--- Data shown Enclosed Below ---
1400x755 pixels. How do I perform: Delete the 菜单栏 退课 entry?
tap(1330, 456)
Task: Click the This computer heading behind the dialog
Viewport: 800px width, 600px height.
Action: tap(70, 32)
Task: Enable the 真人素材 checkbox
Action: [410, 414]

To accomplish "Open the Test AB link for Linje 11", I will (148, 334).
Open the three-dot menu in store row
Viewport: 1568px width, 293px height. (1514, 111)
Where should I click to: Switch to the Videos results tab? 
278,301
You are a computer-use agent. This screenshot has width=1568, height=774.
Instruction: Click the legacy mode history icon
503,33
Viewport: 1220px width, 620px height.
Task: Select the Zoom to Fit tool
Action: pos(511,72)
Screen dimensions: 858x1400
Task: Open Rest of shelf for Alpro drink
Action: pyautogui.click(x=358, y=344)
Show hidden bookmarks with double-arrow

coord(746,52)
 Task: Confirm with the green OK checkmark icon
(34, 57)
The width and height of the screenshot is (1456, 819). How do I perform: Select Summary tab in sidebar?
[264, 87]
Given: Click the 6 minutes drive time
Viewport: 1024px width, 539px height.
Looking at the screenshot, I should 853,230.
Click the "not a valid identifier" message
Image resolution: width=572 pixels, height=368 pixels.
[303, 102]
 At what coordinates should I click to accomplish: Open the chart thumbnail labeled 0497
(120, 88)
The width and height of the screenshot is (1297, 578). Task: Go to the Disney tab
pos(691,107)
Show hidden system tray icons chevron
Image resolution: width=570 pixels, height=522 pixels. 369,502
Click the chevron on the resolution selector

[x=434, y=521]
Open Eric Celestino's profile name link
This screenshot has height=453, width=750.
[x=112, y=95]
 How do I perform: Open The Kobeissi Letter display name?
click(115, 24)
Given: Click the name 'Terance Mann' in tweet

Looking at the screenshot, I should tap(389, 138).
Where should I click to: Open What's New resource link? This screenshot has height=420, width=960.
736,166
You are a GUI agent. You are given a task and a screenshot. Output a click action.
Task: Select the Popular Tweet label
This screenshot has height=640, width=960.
--- End of Enclosed Data shown ---
* Your goal *
Copy out each line of the material that holds the word "agent".

* Exercise solution *
You are a computer-use agent. This screenshot has width=1568, height=774.
You are a GUI agent. You are given a task and a screenshot. Output a click action.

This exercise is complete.